• _POR HACER_
1 > Según la presentación sobre el uso del espacio en Lima, ¿por qué las formas de apropiarse del espacio allí descritas van en contra de hacer del espacio público un lugar para ejercer la ciudadanía? Responde en una a tres oraciones.
2 > ¿Podrías retomar la presentación sobre el uso del espacio en Lima justo después de su última oración y seguir escribiéndola?

• _SECCIÓN DEL DOCUMENTO_
· · · · ·

Читать книгу El feudo, la comarca y la feria - Javier Díaz-Albertini Figueras - Страница 7
Presentación
ОглавлениеDe pibes la llamamos la vedera
y a ella le gustó que la quisiéramos.
En su lomo sufrido dibujamos
tantas rayuelas.
Julio Cortázar. (1995).
Veredas de Buenos Aires y otros poemas 1
¿Por qué surgen tantas dificultades y conflictos con respecto al uso del espacio en Lima? En nuestra universidad, los alumnos obstruyen pasillos y se apropian de las escaleras al sentarse en ellas cual parque público. En el distrito de La Molina, privatizan vías con tranqueras y levantan un cerco en el límite con otro distrito (más pobre). En complejos residenciales, los habitantes destruyen la armonía arquitectónica añadiendo pisos en los aires, cercando el estacionamiento público, abriendo negocios en zonas de viviendas y en áreas comunes. Los vecinos de todos los sectores sociales están enrejando el acceso a vías públicas y apropiándose de parques, sin autorización de las instancias correspondientes. Sin olvidar la usurpación de la calle por el ambulante, de las playas por el NSE A, de las avenidas y autopistas por el transporte para recoger pasajeros en cualquier sitio, de los parques públicos por autoridades municipales que los cercan, cobran entrada y limitan exageradamente los usos permitidos… Todas son formas de imponer y excluir, en vez de compartir y convivir con la diversidad y hacer del espacio público uno de los lugares privilegiados para ejercer la ciudadanía, las diferencias y, también, el anonimato. Son maneras de actuar que privilegian lo privado: el beneficio, el deseo y la necesidad individual sobre los derechos de los demás.

· · · · ·

• _ENTRADAS_
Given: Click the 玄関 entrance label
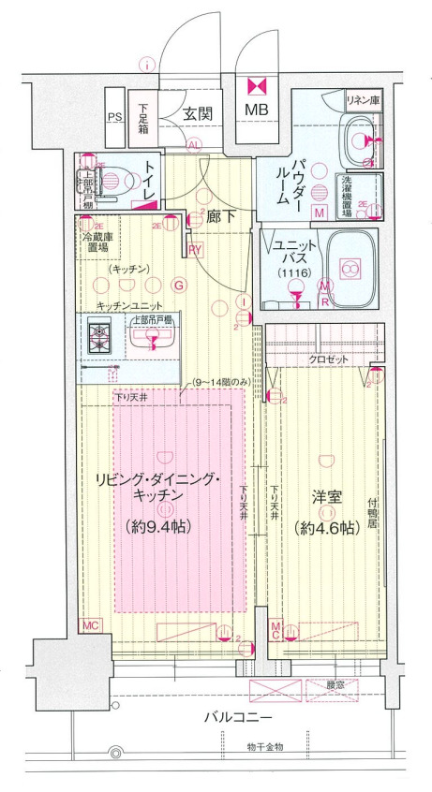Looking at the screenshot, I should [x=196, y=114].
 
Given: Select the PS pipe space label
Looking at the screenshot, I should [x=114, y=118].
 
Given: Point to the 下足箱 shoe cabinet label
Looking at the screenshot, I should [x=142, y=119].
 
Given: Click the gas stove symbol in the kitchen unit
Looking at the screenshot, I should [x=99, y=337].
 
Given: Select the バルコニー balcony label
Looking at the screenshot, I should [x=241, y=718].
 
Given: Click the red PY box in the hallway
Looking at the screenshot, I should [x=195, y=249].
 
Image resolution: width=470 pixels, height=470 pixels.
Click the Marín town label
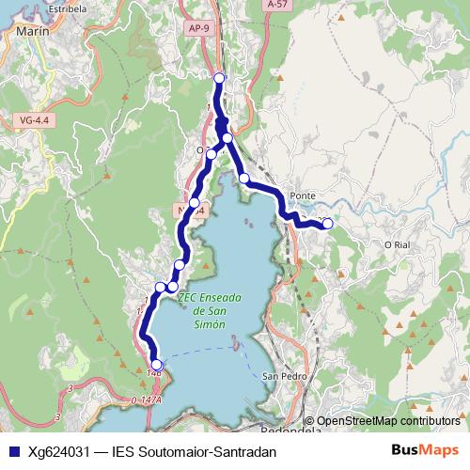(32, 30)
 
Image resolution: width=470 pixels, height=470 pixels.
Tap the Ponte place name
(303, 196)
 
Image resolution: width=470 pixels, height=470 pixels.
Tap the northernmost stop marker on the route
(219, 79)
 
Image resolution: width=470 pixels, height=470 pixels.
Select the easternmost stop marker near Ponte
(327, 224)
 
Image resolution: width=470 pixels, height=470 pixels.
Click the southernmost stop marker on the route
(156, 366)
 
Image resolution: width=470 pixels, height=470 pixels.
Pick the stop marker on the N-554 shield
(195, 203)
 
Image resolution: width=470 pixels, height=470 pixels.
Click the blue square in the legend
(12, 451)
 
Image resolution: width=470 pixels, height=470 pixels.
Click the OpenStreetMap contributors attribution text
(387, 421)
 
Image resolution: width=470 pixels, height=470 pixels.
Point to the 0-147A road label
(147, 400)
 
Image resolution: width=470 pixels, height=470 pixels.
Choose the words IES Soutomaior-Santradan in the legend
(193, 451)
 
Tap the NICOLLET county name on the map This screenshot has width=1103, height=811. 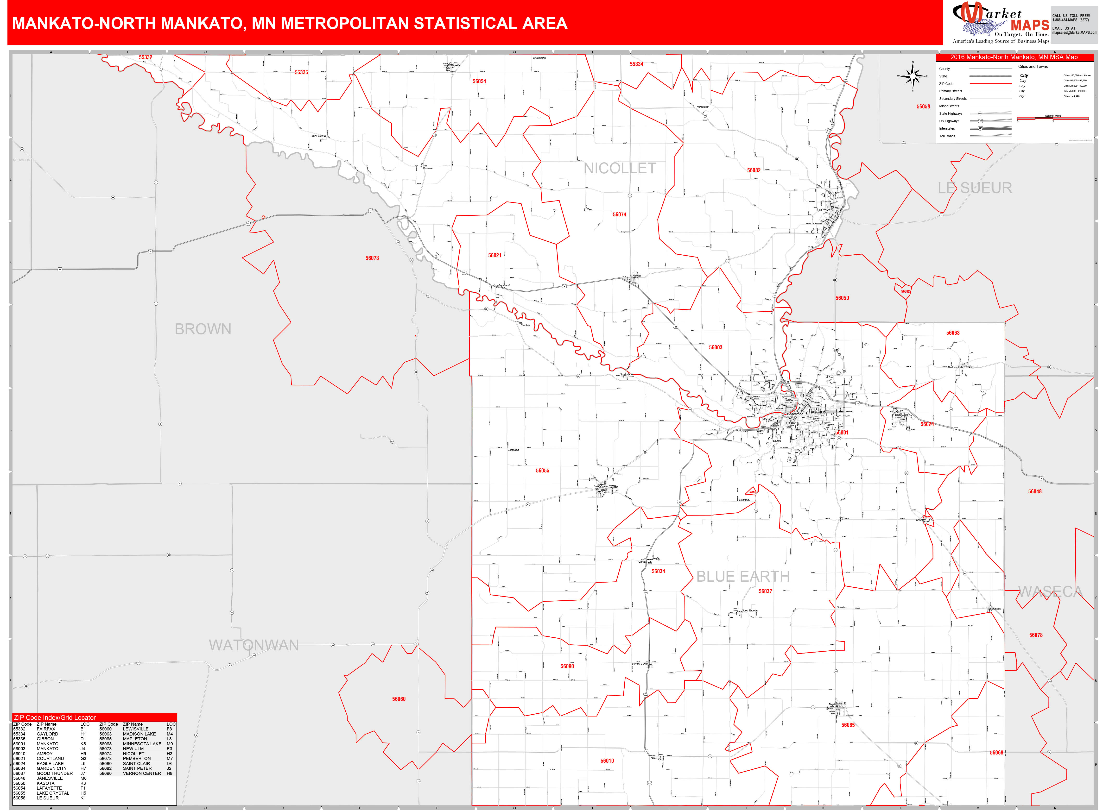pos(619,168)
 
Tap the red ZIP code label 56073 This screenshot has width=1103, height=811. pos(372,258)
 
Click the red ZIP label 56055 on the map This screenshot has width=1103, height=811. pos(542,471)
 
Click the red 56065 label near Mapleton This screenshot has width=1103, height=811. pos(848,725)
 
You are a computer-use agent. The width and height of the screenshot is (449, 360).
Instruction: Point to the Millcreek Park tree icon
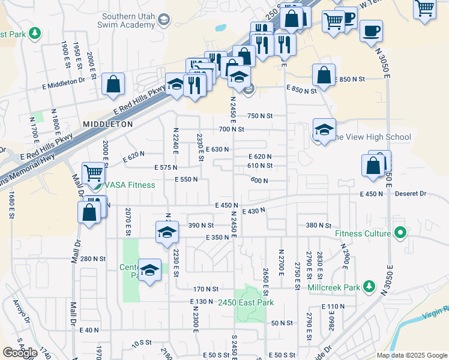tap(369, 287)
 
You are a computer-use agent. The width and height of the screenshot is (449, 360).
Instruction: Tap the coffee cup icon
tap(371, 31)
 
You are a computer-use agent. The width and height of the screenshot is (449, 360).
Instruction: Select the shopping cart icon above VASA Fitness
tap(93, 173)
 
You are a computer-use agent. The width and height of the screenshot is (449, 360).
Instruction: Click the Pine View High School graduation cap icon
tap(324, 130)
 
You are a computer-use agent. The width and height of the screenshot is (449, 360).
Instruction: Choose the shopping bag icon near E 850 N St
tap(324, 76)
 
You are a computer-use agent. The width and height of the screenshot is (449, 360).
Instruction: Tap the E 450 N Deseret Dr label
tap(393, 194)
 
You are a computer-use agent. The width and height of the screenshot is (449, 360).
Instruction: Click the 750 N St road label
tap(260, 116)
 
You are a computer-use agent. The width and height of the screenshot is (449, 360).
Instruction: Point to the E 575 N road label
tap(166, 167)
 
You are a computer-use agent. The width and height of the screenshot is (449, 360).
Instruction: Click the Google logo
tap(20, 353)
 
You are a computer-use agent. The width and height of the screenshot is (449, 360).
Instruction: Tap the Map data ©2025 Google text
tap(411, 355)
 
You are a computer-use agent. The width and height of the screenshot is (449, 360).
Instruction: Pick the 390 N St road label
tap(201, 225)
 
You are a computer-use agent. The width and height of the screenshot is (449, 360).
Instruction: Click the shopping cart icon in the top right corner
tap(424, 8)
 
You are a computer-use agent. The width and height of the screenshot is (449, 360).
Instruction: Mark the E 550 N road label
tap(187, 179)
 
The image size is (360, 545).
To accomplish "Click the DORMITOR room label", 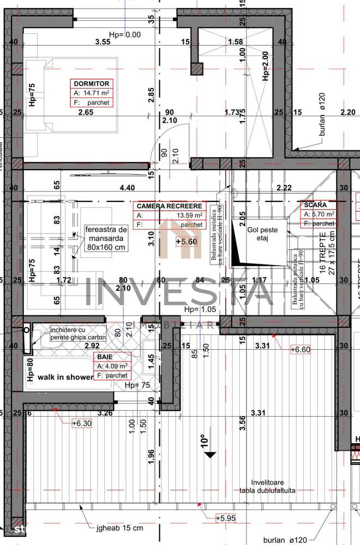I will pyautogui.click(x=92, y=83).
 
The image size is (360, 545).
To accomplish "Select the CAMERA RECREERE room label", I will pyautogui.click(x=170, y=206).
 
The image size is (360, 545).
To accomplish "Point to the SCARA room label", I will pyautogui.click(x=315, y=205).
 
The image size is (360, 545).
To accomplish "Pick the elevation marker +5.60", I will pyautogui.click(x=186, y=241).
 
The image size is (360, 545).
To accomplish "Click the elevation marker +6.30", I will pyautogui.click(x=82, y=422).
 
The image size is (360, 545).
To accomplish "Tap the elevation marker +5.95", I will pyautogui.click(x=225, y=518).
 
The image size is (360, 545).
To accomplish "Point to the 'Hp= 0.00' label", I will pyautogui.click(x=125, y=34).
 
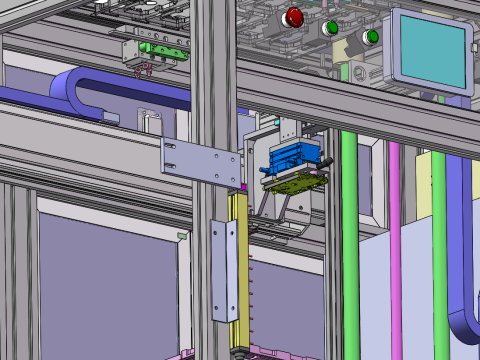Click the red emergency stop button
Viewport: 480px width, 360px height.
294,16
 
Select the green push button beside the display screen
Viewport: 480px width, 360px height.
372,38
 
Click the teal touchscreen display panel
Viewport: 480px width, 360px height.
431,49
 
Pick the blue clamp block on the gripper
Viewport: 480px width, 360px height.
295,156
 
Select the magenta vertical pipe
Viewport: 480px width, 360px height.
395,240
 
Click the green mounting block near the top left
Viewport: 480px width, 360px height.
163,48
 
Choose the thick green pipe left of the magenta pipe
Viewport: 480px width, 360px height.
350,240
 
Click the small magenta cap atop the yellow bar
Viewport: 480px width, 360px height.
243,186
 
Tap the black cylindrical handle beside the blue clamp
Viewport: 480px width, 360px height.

· · · · ·

• _LISTA DE RESPUESTAS_
1 > Porque son formas de imponer y excluir, en vez de compartir y convivir con la diversidad. Además, privilegian lo privado, es decir, el beneficio, el deseo y la necesidad individual, por encima de los derechos de los demás.

2 >
En Lima, somos parte de un proceso preocupante que está ocurriendo en las llamadas ciudades posmodernas: una constante disminución en la disponibilidad y en el uso del espacio público2. La creciente privatización o privatismo en las ciudades globalizadas es un tema común y recurrente en los estudios urbanos contemporáneos (Gottdiener, Hutchison y Ryan, 2015). A partir de los años ochenta, los designios de las grandes ciudades han pasado a ser crecientemente influenciados o determinados por decisiones e intereses particulares, entre los cuales tienen especial peso las empresas inmobiliarias y de construcción. Esta actuación se concreta claramente en el tratamiento del espacio urbano, cuyo nivel de privatización varía de sociedad en sociedad; se observan, por ejemplo, notables diferencias entre los países desarrollados, donde la privatización es más común en las ciudades estadounidenses que en las ciudades europeas, especialmente las escandinavas (Logan y Molotch, 2007).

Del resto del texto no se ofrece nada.